L’Évangile nous ouvre un chemin lorsque nous entendons Jésus nous dire : « Dieu a tant aimé le monde qu’il a donné son Fils unique, pour que tout homme qui croit en lui ne périsse pas mais ait la vie éternelle ». Nous comprenons alors que la Croix ne devient salutaire que par le poids d’amour qui s’y révèle. L’amour vécu jusqu’au bout a pouvoir de sauver, réparer, donner un sens à ce qui semble à vue humaine insensé, illuminer les ténèbres les plus épaisses.
En haut du mât de la Croix, ce n’est plus un serpent d’airain que nous contemplons mais le Fils de Dieu qui s’est livré pour nous dans une passion, qui passa certes par la souffrance, mais une passion d’amour. Le christianisme est bien la religion de l’amour. Et cela, nous le contemplons dans le cœur transpercé de Jésus qui est comme un livre ouvert où se lit le message d’amour d’un Dieu qui se révèle en se livrant sans réserve. Voilà le centre de notre foi : croire en Jésus, Fils de Dieu, qui m’a aimé et s’est livré par amour pour moi.
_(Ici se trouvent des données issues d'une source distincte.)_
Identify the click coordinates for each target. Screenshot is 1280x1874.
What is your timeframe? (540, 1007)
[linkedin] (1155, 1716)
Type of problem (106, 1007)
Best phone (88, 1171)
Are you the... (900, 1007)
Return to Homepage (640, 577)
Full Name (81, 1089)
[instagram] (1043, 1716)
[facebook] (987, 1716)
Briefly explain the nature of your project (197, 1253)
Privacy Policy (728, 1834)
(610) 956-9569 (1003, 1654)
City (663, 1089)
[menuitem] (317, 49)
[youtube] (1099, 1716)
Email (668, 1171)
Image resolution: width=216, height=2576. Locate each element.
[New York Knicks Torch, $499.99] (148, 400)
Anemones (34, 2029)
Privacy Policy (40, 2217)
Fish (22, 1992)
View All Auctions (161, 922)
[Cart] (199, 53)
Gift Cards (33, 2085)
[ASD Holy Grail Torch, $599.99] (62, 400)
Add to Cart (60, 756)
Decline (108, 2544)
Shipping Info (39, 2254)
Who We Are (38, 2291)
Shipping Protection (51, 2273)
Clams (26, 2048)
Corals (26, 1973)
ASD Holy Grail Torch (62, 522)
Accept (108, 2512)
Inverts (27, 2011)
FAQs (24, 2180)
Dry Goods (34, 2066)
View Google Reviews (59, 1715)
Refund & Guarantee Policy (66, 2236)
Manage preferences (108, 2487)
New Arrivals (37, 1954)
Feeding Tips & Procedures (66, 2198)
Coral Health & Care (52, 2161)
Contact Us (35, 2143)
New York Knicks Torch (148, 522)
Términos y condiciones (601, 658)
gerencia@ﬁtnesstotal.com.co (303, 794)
Telle est l’Alliance nouvelle et éternelle entre Dieu et les hommes : « Dieu a tant aimé le monde qu’il a donné son Fils unique, pour que tout homme qui croit en lui ne périsse pas mais ait la vie éternelle ». A cette initiative déconcertante du Père, nous ne pouvons répondre que par l’humble accueil, dans la foi, du salut qu’il nous offre en son Fils. Croire signifie ici tout miser sur « le Christ Jésus ; lui qui, bien qu’étant de condition divine, a néanmoins voulu subir la mort sur la Croix pour nous obtenir la vie éternelle » ; contempler, avec Marie et Jean, le poids d’amour qui se révèle en celui qui « s’est abaissé lui-même en devenant obéissant jusqu’à mourir et à mourir sur une croix » (1ère lecture) ; se laisser illuminer par l’Esprit, jailli des lèvres du Crucifié, et discerner la gloire qui resplendit sur son visage défiguré ; recueillir dans les vases d’argile que nous sommes l’eau et le sang jaillis de son côté ouvert.
Dans la blessure du cœur de Jésus nous trouvons bien plus que la simple guérison issue du serpent d’airain. Dans le désert de nos vies, lorsque nous regardons cette blessure d’amour du Crucifié, nous y puisons le salut, la transfiguration totale de nos existences marquées par les souffrances et le péché, la Vie éternelle : « De même que le serpent de bronze fut élevé par Moïse dans le désert, ainsi faut-il que le Fils de l’homme soit élevé, afin que tout homme qui croit obtienne par lui la vie éternelle. Car Dieu a tant aimé le monde qu’il a donné son Fils unique : ainsi tout homme qui croit en lui ne périra pas, mais il obtiendra la vie éternelle. Car Dieu a envoyé son Fils dans le monde, non pas pour juger le monde, mais pour que, par lui, le monde soit sauvé ».
Père, à chaque Eucharistie, tu renouvelles pour nous le même et unique mystère : Dans l’Esprit, tu te donnes totalement en ton Fils bien-aimé. Ranime notre foi, notre espérance et notre charité, pour que nous ne laissions perdre aucune des grâces dont tu veux nous combler. Qu’après avoir cueilli le fruit de la vie sur l’Arbre de la Croix, nous soyons conduits à la gloire de la résurrection par ce même Jésus-Christ, notre Seigneur.